Listed entries

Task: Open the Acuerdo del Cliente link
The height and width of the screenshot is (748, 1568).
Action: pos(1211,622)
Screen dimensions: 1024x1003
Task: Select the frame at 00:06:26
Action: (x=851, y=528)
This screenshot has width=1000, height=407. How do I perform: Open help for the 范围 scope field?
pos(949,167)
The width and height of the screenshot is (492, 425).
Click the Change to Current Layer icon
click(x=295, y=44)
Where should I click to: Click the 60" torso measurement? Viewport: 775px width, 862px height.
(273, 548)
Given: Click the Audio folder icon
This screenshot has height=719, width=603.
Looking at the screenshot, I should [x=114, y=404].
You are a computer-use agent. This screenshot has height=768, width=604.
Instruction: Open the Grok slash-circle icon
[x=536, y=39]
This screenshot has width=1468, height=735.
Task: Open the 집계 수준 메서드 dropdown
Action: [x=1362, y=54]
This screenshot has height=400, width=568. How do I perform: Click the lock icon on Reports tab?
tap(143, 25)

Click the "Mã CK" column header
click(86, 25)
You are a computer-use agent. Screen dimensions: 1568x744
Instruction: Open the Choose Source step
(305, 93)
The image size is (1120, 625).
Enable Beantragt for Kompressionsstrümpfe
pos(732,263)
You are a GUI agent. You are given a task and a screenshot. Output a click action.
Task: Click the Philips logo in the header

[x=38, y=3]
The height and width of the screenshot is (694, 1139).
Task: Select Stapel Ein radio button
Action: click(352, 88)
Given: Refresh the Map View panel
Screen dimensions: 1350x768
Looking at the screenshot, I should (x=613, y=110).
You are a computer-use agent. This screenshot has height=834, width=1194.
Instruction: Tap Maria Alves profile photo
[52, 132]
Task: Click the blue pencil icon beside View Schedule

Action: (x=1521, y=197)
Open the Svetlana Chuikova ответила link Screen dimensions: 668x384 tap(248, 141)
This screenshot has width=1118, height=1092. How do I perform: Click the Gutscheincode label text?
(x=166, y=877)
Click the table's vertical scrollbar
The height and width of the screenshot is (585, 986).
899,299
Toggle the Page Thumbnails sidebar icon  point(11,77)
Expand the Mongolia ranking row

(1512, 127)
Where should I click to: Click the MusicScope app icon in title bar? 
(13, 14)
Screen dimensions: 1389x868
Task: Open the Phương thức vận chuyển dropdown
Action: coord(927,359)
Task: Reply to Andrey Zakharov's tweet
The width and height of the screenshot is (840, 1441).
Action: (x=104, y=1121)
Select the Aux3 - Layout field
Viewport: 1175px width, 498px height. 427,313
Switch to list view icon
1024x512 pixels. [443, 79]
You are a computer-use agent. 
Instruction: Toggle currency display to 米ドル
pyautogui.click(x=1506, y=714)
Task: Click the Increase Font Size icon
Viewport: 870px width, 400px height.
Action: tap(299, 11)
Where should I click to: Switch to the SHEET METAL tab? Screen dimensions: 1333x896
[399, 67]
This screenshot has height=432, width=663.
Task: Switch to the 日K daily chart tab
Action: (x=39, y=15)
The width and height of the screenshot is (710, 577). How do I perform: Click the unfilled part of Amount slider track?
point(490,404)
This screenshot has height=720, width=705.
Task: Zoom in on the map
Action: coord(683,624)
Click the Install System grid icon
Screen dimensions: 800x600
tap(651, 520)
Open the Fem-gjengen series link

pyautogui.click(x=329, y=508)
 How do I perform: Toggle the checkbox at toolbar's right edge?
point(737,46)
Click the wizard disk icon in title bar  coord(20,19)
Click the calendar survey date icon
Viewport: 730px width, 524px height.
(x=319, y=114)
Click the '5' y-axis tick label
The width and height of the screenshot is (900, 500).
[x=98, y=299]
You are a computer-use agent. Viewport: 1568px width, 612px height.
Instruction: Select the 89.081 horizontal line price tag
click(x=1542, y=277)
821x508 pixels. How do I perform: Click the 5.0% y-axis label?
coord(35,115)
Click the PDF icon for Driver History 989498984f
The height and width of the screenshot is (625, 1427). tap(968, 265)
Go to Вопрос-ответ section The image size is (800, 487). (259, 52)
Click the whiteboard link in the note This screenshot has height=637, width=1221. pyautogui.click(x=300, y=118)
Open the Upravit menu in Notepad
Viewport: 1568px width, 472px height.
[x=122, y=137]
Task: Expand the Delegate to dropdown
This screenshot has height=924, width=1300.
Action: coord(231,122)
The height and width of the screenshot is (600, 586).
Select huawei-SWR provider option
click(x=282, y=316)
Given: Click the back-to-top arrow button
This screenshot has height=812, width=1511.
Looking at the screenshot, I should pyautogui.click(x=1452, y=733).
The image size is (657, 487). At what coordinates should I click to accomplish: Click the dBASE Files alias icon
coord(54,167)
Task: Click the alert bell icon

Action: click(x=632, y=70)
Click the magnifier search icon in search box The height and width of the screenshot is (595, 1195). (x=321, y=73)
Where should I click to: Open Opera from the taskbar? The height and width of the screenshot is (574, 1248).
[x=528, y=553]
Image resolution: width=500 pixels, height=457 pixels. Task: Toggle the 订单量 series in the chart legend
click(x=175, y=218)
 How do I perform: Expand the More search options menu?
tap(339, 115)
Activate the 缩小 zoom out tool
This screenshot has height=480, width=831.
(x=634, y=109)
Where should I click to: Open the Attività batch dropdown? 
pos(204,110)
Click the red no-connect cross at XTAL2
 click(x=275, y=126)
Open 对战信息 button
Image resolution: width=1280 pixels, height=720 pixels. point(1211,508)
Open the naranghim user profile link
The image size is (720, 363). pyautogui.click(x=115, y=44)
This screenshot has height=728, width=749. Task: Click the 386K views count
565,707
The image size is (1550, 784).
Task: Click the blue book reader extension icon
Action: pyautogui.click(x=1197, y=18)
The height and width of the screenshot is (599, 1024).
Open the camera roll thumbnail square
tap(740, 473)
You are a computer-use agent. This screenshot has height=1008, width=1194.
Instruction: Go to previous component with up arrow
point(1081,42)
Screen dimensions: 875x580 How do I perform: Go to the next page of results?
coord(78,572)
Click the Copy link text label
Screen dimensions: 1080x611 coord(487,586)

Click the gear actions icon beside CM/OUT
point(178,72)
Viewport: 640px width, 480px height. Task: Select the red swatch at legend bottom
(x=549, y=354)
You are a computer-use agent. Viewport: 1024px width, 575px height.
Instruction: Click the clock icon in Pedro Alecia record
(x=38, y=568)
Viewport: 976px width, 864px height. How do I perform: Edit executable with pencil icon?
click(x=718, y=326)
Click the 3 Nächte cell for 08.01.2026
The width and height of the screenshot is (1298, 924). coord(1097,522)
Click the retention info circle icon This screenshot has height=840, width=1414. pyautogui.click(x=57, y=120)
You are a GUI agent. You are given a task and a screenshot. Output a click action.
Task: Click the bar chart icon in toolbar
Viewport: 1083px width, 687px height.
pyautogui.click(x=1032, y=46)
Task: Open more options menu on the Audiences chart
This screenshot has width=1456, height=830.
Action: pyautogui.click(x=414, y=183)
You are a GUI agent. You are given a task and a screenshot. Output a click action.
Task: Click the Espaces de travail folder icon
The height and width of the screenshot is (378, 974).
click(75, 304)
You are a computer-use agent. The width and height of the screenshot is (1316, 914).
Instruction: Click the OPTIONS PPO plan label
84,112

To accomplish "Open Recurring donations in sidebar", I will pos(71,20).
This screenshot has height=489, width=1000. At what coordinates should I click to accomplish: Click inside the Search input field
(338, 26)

Instructions for the task
Return every record, word for word.

Solution for this exercise
Task: Open the Acuerdo del Cliente link
The height and width of the screenshot is (748, 1568).
Action: pos(1211,622)
Screen dimensions: 1024x1003
Task: Select the frame at 00:06:26
Action: (x=851, y=528)
This screenshot has width=1000, height=407. How do I perform: Open help for the 范围 scope field?
pos(949,167)
The width and height of the screenshot is (492, 425).
Click the Change to Current Layer icon
click(x=295, y=44)
Where should I click to: Click the 60" torso measurement? Viewport: 775px width, 862px height.
(273, 548)
Given: Click the Audio folder icon
This screenshot has height=719, width=603.
Looking at the screenshot, I should [x=114, y=404].
You are a computer-use agent. This screenshot has height=768, width=604.
Instruction: Open the Grok slash-circle icon
[x=536, y=39]
This screenshot has width=1468, height=735.
Task: Open the 집계 수준 메서드 dropdown
Action: [x=1362, y=54]
This screenshot has height=400, width=568. How do I perform: Click the lock icon on Reports tab?
tap(143, 25)

Click the "Mã CK" column header
click(86, 25)
You are a computer-use agent. Screen dimensions: 1568x744
Instruction: Open the Choose Source step
(305, 93)
The image size is (1120, 625).
Enable Beantragt for Kompressionsstrümpfe
pos(732,263)
You are a GUI agent. You are given a task and a screenshot. Output a click action.
Task: Click the Philips logo in the header

[x=38, y=3]
The height and width of the screenshot is (694, 1139).
Task: Select Stapel Ein radio button
Action: click(352, 88)
Given: Refresh the Map View panel
Screen dimensions: 1350x768
Looking at the screenshot, I should (x=613, y=110).
You are a computer-use agent. This screenshot has height=834, width=1194.
Instruction: Tap Maria Alves profile photo
[52, 132]
Task: Click the blue pencil icon beside View Schedule

Action: (x=1521, y=197)
Open the Svetlana Chuikova ответила link Screen dimensions: 668x384 tap(248, 141)
This screenshot has width=1118, height=1092. How do I perform: Click the Gutscheincode label text?
(x=166, y=877)
Click the table's vertical scrollbar
The height and width of the screenshot is (585, 986).
899,299
Toggle the Page Thumbnails sidebar icon  point(11,77)
Expand the Mongolia ranking row

(1512, 127)
Where should I click to: Click the MusicScope app icon in title bar? 
(13, 14)
Screen dimensions: 1389x868
Task: Open the Phương thức vận chuyển dropdown
Action: coord(927,359)
Task: Reply to Andrey Zakharov's tweet
The width and height of the screenshot is (840, 1441).
Action: (x=104, y=1121)
Select the Aux3 - Layout field
Viewport: 1175px width, 498px height. 427,313
Switch to list view icon
1024x512 pixels. [443, 79]
You are a computer-use agent. 
Instruction: Toggle currency display to 米ドル
pyautogui.click(x=1506, y=714)
Task: Click the Increase Font Size icon
Viewport: 870px width, 400px height.
Action: tap(299, 11)
Where should I click to: Switch to the SHEET METAL tab? Screen dimensions: 1333x896
[399, 67]
This screenshot has height=432, width=663.
Task: Switch to the 日K daily chart tab
Action: (x=39, y=15)
The width and height of the screenshot is (710, 577). How do I perform: Click the unfilled part of Amount slider track?
point(490,404)
This screenshot has height=720, width=705.
Task: Zoom in on the map
Action: coord(683,624)
Click the Install System grid icon
Screen dimensions: 800x600
tap(651, 520)
Open the Fem-gjengen series link

pyautogui.click(x=329, y=508)
 How do I perform: Toggle the checkbox at toolbar's right edge?
point(737,46)
Click the wizard disk icon in title bar  coord(20,19)
Click the calendar survey date icon
Viewport: 730px width, 524px height.
(x=319, y=114)
Click the '5' y-axis tick label
The width and height of the screenshot is (900, 500).
[x=98, y=299]
You are a computer-use agent. Viewport: 1568px width, 612px height.
Instruction: Select the 89.081 horizontal line price tag
click(x=1542, y=277)
821x508 pixels. How do I perform: Click the 5.0% y-axis label?
coord(35,115)
Click the PDF icon for Driver History 989498984f
The height and width of the screenshot is (625, 1427). tap(968, 265)
Go to Вопрос-ответ section The image size is (800, 487). (259, 52)
Click the whiteboard link in the note This screenshot has height=637, width=1221. pyautogui.click(x=300, y=118)
Open the Upravit menu in Notepad
Viewport: 1568px width, 472px height.
[x=122, y=137]
Task: Expand the Delegate to dropdown
This screenshot has height=924, width=1300.
Action: coord(231,122)
The height and width of the screenshot is (600, 586).
Select huawei-SWR provider option
click(x=282, y=316)
Given: Click the back-to-top arrow button
This screenshot has height=812, width=1511.
Looking at the screenshot, I should pyautogui.click(x=1452, y=733).
The image size is (657, 487). At what coordinates should I click to accomplish: Click the dBASE Files alias icon
coord(54,167)
Task: Click the alert bell icon

Action: click(x=632, y=70)
Click the magnifier search icon in search box The height and width of the screenshot is (595, 1195). (x=321, y=73)
Where should I click to: Open Opera from the taskbar? The height and width of the screenshot is (574, 1248).
[x=528, y=553]
Image resolution: width=500 pixels, height=457 pixels. Task: Toggle the 订单量 series in the chart legend
click(x=175, y=218)
 How do I perform: Expand the More search options menu?
tap(339, 115)
Activate the 缩小 zoom out tool
This screenshot has height=480, width=831.
(x=634, y=109)
Where should I click to: Open the Attività batch dropdown? 
pos(204,110)
Click the red no-connect cross at XTAL2
 click(x=275, y=126)
Open 对战信息 button
Image resolution: width=1280 pixels, height=720 pixels. point(1211,508)
Open the naranghim user profile link
The image size is (720, 363). pyautogui.click(x=115, y=44)
This screenshot has height=728, width=749. Task: Click the 386K views count
565,707
The image size is (1550, 784).
Task: Click the blue book reader extension icon
Action: pyautogui.click(x=1197, y=18)
The height and width of the screenshot is (599, 1024).
Open the camera roll thumbnail square
tap(740, 473)
You are a computer-use agent. This screenshot has height=1008, width=1194.
Instruction: Go to previous component with up arrow
point(1081,42)
Screen dimensions: 875x580 How do I perform: Go to the next page of results?
coord(78,572)
Click the Copy link text label
Screen dimensions: 1080x611 coord(487,586)

Click the gear actions icon beside CM/OUT
point(178,72)
Viewport: 640px width, 480px height. Task: Select the red swatch at legend bottom
(x=549, y=354)
You are a computer-use agent. Viewport: 1024px width, 575px height.
Instruction: Click the clock icon in Pedro Alecia record
(x=38, y=568)
Viewport: 976px width, 864px height. How do I perform: Edit executable with pencil icon?
click(x=718, y=326)
Click the 3 Nächte cell for 08.01.2026
The width and height of the screenshot is (1298, 924). coord(1097,522)
Click the retention info circle icon This screenshot has height=840, width=1414. pyautogui.click(x=57, y=120)
You are a GUI agent. You are given a task and a screenshot. Output a click action.
Task: Click the bar chart icon in toolbar
Viewport: 1083px width, 687px height.
pyautogui.click(x=1032, y=46)
Task: Open more options menu on the Audiences chart
This screenshot has width=1456, height=830.
Action: pyautogui.click(x=414, y=183)
You are a GUI agent. You are given a task and a screenshot. Output a click action.
Task: Click the Espaces de travail folder icon
The height and width of the screenshot is (378, 974).
click(75, 304)
You are a computer-use agent. The width and height of the screenshot is (1316, 914).
Instruction: Click the OPTIONS PPO plan label
84,112

To accomplish "Open Recurring donations in sidebar", I will pos(71,20).
This screenshot has height=489, width=1000. At what coordinates should I click to accomplish: Click inside the Search input field
(338, 26)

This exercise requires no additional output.